I guess it’s a talent you have to be born with.
The problem with addiction is that it is not free will, but rather the antithesis of free will.
Then of course there is Free Willy, which is a safer addiction than most. My wife loved dolphins. Killer whales are actually dolphins rather than whales although my wife was not taken with killer whales despite that distinction. Seems killer whales sometimes snack on dolphins when they can. Dolphins are quick and generally travel in herds.
Ron
some of my best friends are homicidal maniacs. i love them because they are quick and cute and let me join their herd.
i did see a movie clip in which four of them…their close relatives…came around the side of a mountain and saw a bear just sitting down to dinner. They looked at each other and laughed and laughed, then they surrounded the bear…one on each side. one of them bit the bear in the butt. the bear turned around to face him, and his friend (the wolf’s) bit the bear in the butt from the others side. this went on, round and round, until the bear through up his hands and said, ‘you want this ole carcass? fine! take it!” and he ambled off down the hill, and the four wolves laughed laughed before they sat down to eat.
i laughed too. but it was not lost on me that i had seen this movie before. only it was four guys in brown shirts and an old jew.
so, yes, i agree with your wife. i love dolphins. but i also love orcas. go figure.
Ron, cont.
In spite of the analogy above I need to say I do not love thugs in brown shirts and I do have a soft spot in my heart for old jews, especially the scholarly and religious ones.

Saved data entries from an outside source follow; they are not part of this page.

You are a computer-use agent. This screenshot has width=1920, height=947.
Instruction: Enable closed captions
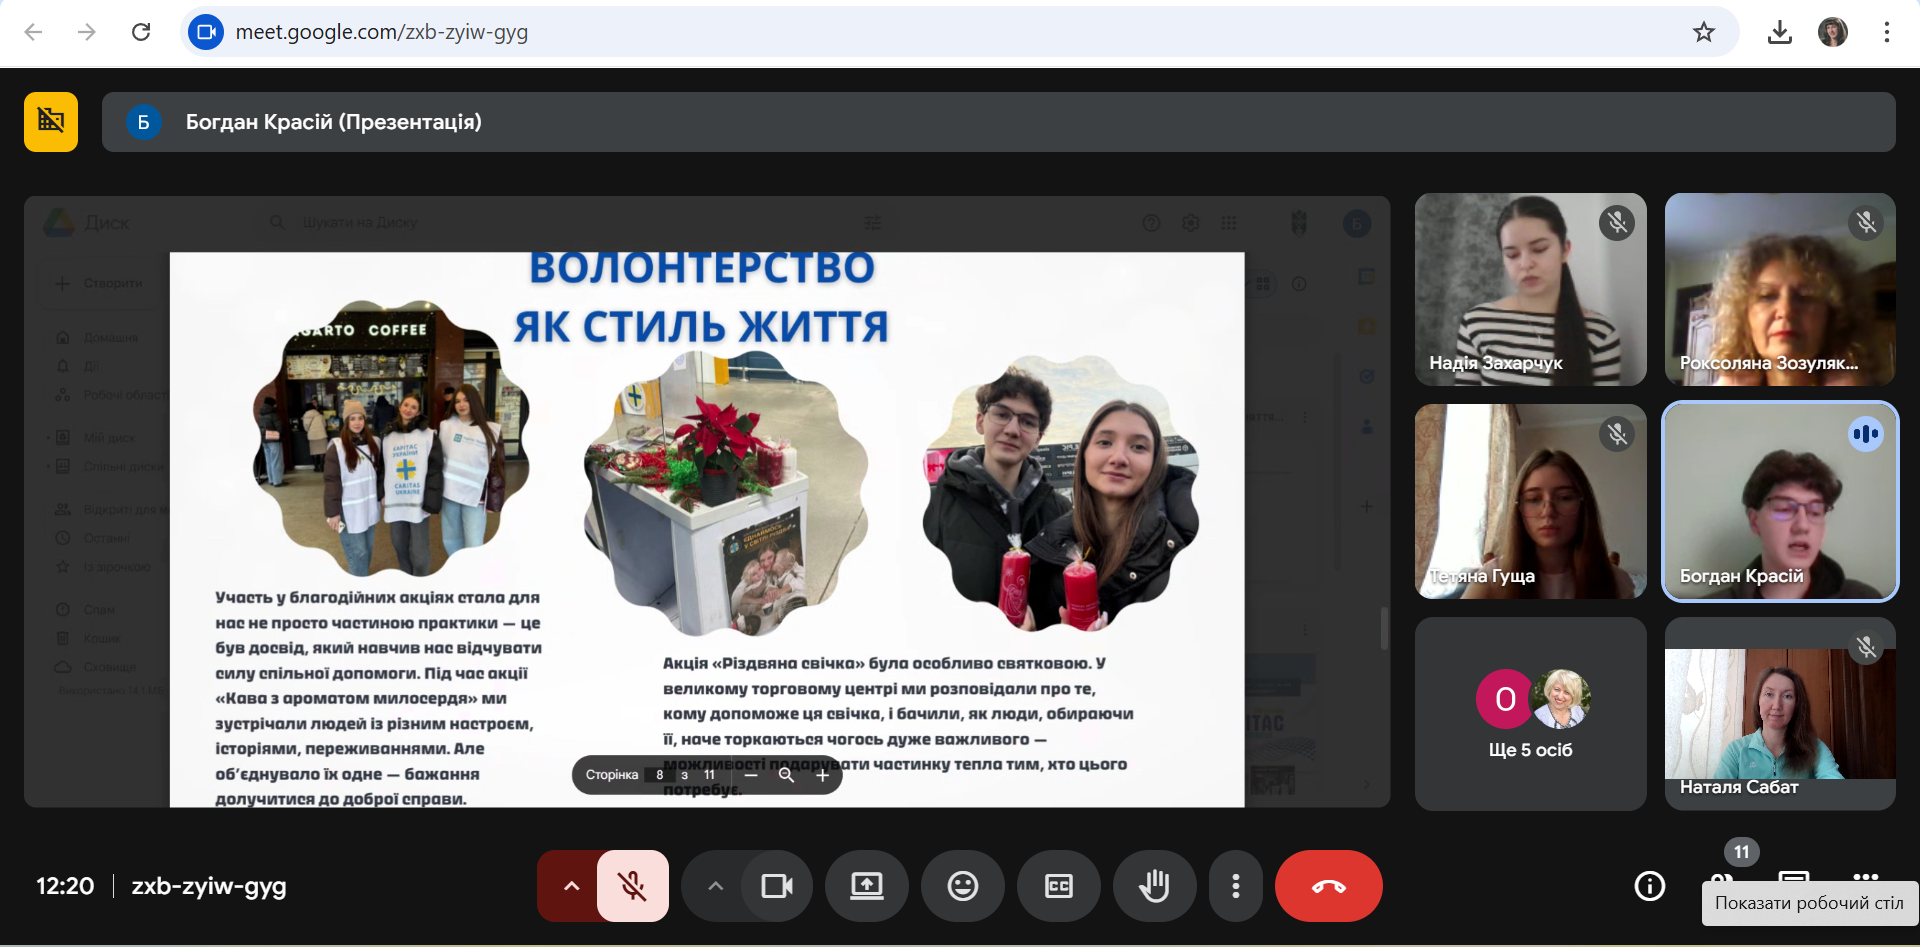point(1058,886)
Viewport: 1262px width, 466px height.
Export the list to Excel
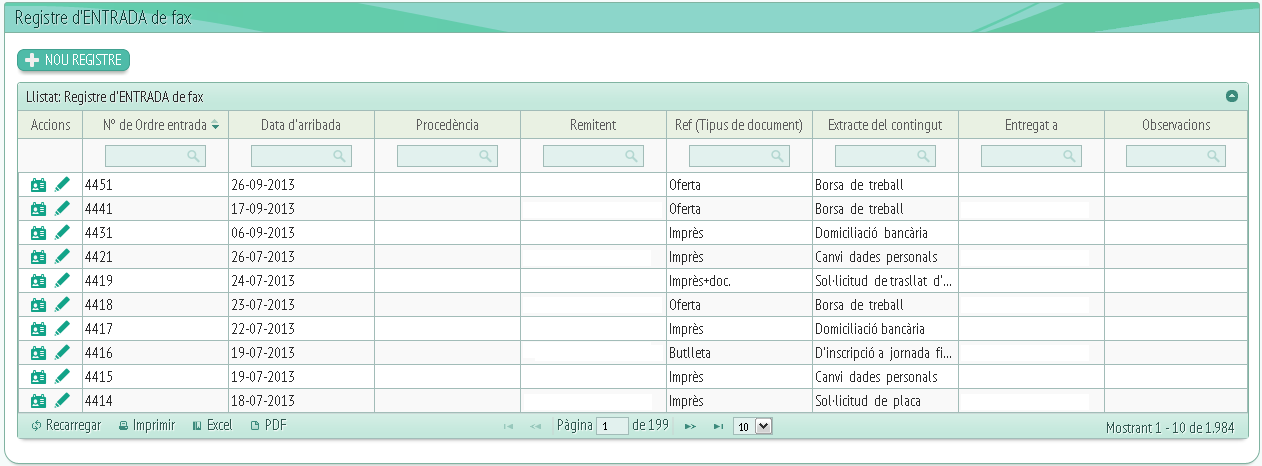pos(212,426)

and, to continue the anti-analogy, that’s in spite of my dislike for “ritual” which i belive to be a continuation of primitive superstition that we could persuade the gods with sacrifice or even make them obey us with magic words and right ritual. but lately i have come to suspect that ritual may be useful if not necessary for some people to open the doors of perception to deeper things.
not only do my wolfy friends let me join their herd, they made me a kind of consiglieri because i can crack safes and cross streets and know how to talk to cops.
my neighbor died yesterday. he and I did not get along when he first built his house next door. he wanted me to cut my hedge so he could build a nice cedar fence. i was a bit surly about this, especially when he then asked me to help pay for the fence. “Why would I want to do that?!” I asked. ” To be neighborly,” he said. I thought he had gone too far, but I did help him build the fence after I saw he was completely lost with tools, and the expert he hired was making it up as he went along.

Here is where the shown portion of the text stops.